Caminata hacia Vernal Fall

Uno de los momentos más intensos de nuestra visita fue la caminata hacia Vernal Fall por el famoso Mist Trail. El sendero incluye escaleras empinadas de piedra y subidas bastante exigentes, pero las vistas del río Merced durante el camino hacen que todo el esfuerzo valga la pena. La caminata es relativamente corta pero empinada.

Cuando finalmente llegamos cerca de la cascada, el paisaje era impresionante. Aunque el flujo de agua no estaba en su punto máximo, poder verla de cerca fue una experiencia increíble. En ese momento Guillermo decidió darse un chapuzón en el agua fría, convirtiendo ese momento en uno de los recuerdos más divertidos del día.

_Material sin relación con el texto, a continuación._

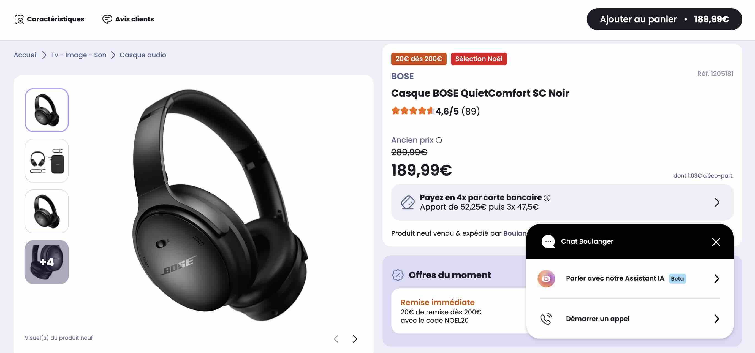Screen dimensions: 755x353
Task: Select the accessories thumbnail image
Action: (x=47, y=161)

Distancia: 3 millas / 4.8 km ida y vuelta | Tiempo: 2–3 horas |. Dificultad: moderada a exigente


Un lugar que dejamos pendiente

Algo que se nos pasó visitar fue Mariposa Grove, el área donde se encuentran algunos de los árboles sequoias gigantes más impresionantes del parque. Lo curioso es que pasamos dos veces por la entrada hacia esa área y aun así no nos detuvimos. Así que definitivamente queda pendiente para una próxima visita. Se los recomiendo especialmente si no logran visitar el Parque Nacional de Sequoia, que queda un poco más distante de Yosemite, ya que aquí también podrán ver estos impresionantes árboles gigantes.


Yosemite es fácilmente uno de los parques más impresionantes que hemos visitado. Aunque no vimos las cascadas en su máximo esplendor, la experiencia fue increíble.

Las montañas de granito, los senderos, el valle y la inmensidad del paisaje hacen que uno se sienta pequeño frente a la naturaleza. Puede que algún día regrese solo para ver esas cascadas bajando con toda su fuerza desde las montañas blancas de Yosemite.

Yosemite tiene algo especial. Es uno de esos lugares donde la naturaleza te recuerda lo grande que es el mundo… y lo bien que se siente explorarlo.